La Giunta comunale di Siena ha approvato nella seduta di martedì 17 febbraio una delibera per rafforzare il servizio di assistenza all’autonomia e alla comunicazione rivolto agli studenti con disabilità che frequentano le scuole cittadine. La proposta è stata presentata dall’assessore ai servizi sociali, Micaela Papi.
Con la nuova decisione amministrativa, l’amministrazione punta ad ampliare l’offerta di educativa scolastica e di comunicazione per tutti gli alunni con disabilità segnalati dai servizi competenti, senza distinguere in base al Comune di residenza, e a garantire la copertura completa delle ore individuate sulla base dei parametri dello Smia (Salute mentale Infanzia e Adolescenza dell’Azienda Usl Toscana Sud Est).
Secondo l’assessore Papi, si tratta di “un atto di particolare importanza che rafforza i servizi di assistenza all’autonomia e alla comunicazione” all’interno delle scuole.

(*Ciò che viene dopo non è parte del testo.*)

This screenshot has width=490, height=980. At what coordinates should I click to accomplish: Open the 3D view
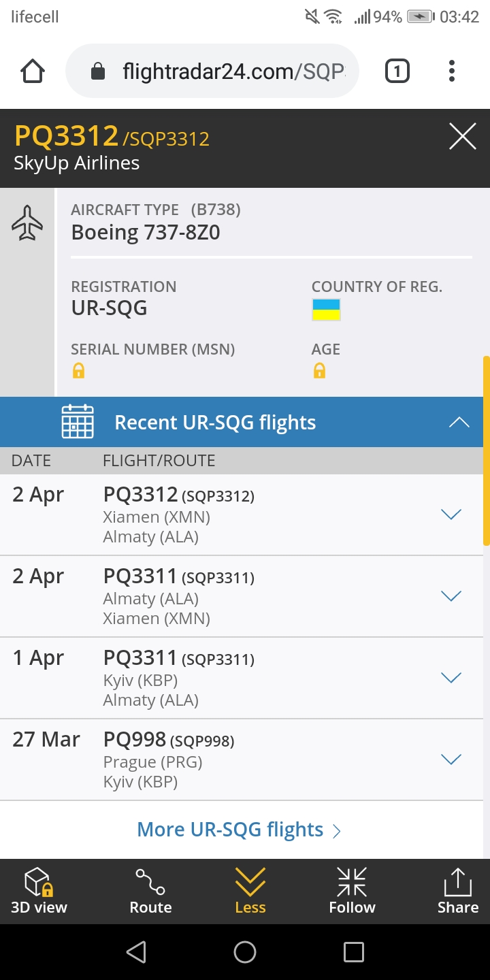[39, 892]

L’obiettivo dichiarato è favorire la piena partecipazione alla vita scolastica e lo sviluppo delle competenze degli studenti attraverso l’affiancamento di operatori specializzati. Questi professionisti lavoreranno in sinergia con gli insegnanti di sostegno e con il team docente, senza sostituirsi ad essi, ma integrandosi nel percorso educativo complessivo.
Il Comune di Siena ha inoltre confermato la volontà di assicurare continuità e adeguatezza al servizio per tutto l’anno scolastico in corso, sostenendo la copertura delle ore aggiuntive necessarie oltre quelle assegnate dallo Smia. L’incremento delle ore del servizio sarà avviato dalla Società della Salute Senese a partire dal 18 febbraio tramite la cooperativa incaricata della gestione.
L’amministrazione comunale ha infine espresso l’auspicio di avviare, già in vista del prossimo anno scolastico, un confronto condiviso per definire una regolamentazione equa e strutturale dell’assistenza educativa per gli studenti con disabilità.